Dreimal Dreyse(頑住吉注:「Dreimal」は「3回」、「3倍」の意味です。今回主に3挺のニードルガンが取り上げられていることを指しているようですが、それだけでなく韻を踏んでいるようです。細かいニュアンスまでは分かりません)

ニコラウス フォン ドライゼの息子もまた銃器の歴史に影響を与えたということはほとんど誰も知らない。最初のセルフコッキングボルトアクションシステムは彼由来である。

「あなたが1つ知れば、あなたは全てを知る」 この格言(頑住吉注:「一を聞いて十を知る」に近いんだと思います)はドライゼ父子の「点火針小銃」(頑住吉注:ドイツ語の「Zundnadelgewehr」 「u」はウムラウト をあえて直訳しましたが、いわゆるニードルガンのことです)に関しては確実に間違いである。彼らのモデルの多様性は広範囲にわたり、そして今日細かい差異も捜し求められるコレクター品目の価値を決定している。それに関して、Sommerdaer(頑住吉注:「o」はウムラウト。東西分断時代は東ドイツに属したチューリンゲン州の小都市で、ドライゼの活動拠点だった地名です)の仕事場由来の3つのレアアイテムが知識を与えてくれる。

鍛鉄製バレルを持つ1挺の57系
 プロイセンの騎兵隊(彼らにとってハンドガンは副次的な価値しかなかった)は、旧式なフリントロックライフルを1851年になってもまだ携帯していた。当時すでに歩兵隊の一部は点火針小銃M41(頑住吉注:こんなのです http://www.dhm.de/ausstellungen/bildzeug/qtvr/DHM/n/BuZKopie/raum_19.09.htm )で装備されていた一方で、騎兵はその時点ではまだまず第一にパーカッション点火方式に改造されたフリントロック前装銃で満足せざるを得なかった。だからプロイセン軍とニコラウス フォン ドライゼは点火針騎銃の開発に向けて努力した。この後装システムは馬上での操作を容易にするものだった。これに関する最初の情報は Friedrich WilhelmsW世(頑住吉注:当時のプロイセン国王)の侍従武官で伯爵のBismarck Bohlen少佐の文書の中に見いだされる。それに関してBismarckは1855年4月27日、彼が2年間の研究の後、1852年夏に国防省に対して点火針騎銃を推薦したことを記述している。だがテストでは、サイトが鋭角過ぎ、厚すぎ、そして針がボルトから大きく突き出過ぎ、この結果閉鎖時に針が弾薬の底部を突破し、火薬が無駄になるおそれがあるという結果になった(頑住吉注:ニードルガンである以上発射時に針が弾薬の底を破るのは当然ですが、針が長すぎたため閉鎖時にすでに破れ、火薬が流れ出すおそれがあった、ということのようです)。1855年、軍はこれら全ての問題を解決したニューモデルを、いくつかの軽騎兵連隊に各24挺づつ支給した。部隊テストは成功裏に推移し、1857年、2月、第一近衛竜騎兵連隊は新しい騎銃をモデル55として手に入れた。専門文献はモデル1855のそれ以上の生産が鋳鉄バレルのテストによって中断したと記述している。テスト成功の後、鋳鉄バレルを持つこの騎銃はモデル57として量産に移行されることになった。しかしドライゼは1857年4月9日におけるこの銃のプロイセン国王による採用の後、まず始めに鍛鉄バレルで作り続けたことが明らかである。このことは最近発見された実物で証明されている。

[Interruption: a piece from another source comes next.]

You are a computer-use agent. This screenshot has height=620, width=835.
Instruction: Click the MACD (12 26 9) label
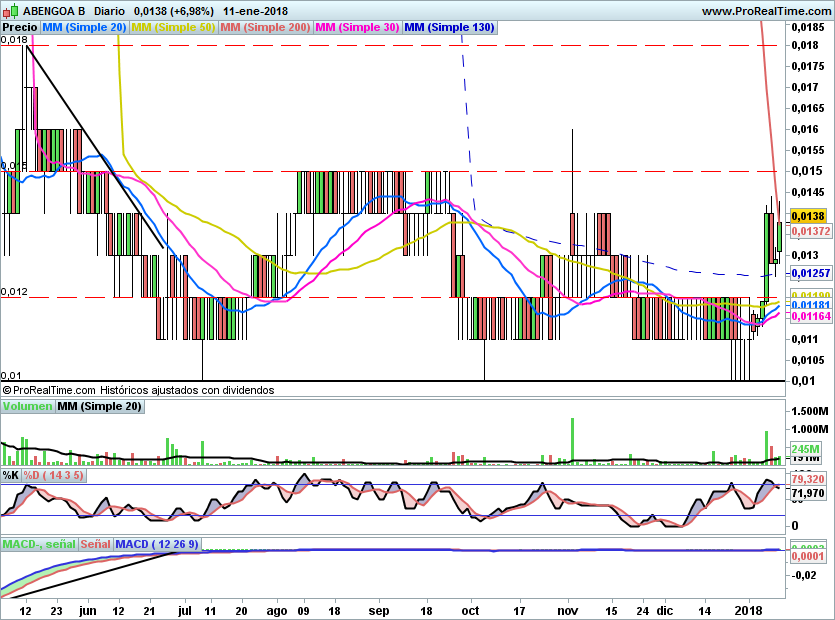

 それに関する特殊性は一見しては分からないが、よく見れば普通レシーバー上面、リアサイト直後にある「Stahl」(頑住吉注:辞書には「Stahl」も「Eisen」も「鉄」と載っていてこのあたり意味不明でしたが、よく読んだ結果前者が「鋳鉄」、後者が「鍛鉄」を示すことが分かりました)の表示が欠けていることが目につく。この文字はどこにもなく、漆喰を塗って埋めた跡が残っている。それなのにレシーバー上部には明らかにモデル名称、製造年(1857)、間を置いてシリーズナンバー918の刻印がある。この銃は、多数の鍛鉄バレルを持つそのような銃が当時プロイセンが管理していたSommerda所在のドライゼ工場から送り出されたということを推論させる。

 その理由は分かっている。プロイセン軍は新しい点火針騎銃を広範囲に、そして同時に、全ての軽騎兵部隊に導入することを意図していた。しかし大きな需要に対し、まだ鋳鉄バレルの製造は完成の域に達していなかった(囲み記事参照)。このため生産はモデル57の制式採用以後も旧式化した鍛鉄バレルで続行されたのである(頑住吉注:バレルの生産だけが間に合わず、「バレルなしM57」が大量に工場に出来たため、旧式化した鍛鉄バレルを組み、レシーバー上の「鋳鉄」を示す刻印を漆喰で埋めて軍に納入した、ということでしょう)。製造された騎銃は砲兵の備蓄庫に保管され、1859年以後部隊に回された。57系は帝国のほとんど全ての騎馬部隊に投入された。普仏戦争勃発までに在庫量は40,000挺以上に達していた。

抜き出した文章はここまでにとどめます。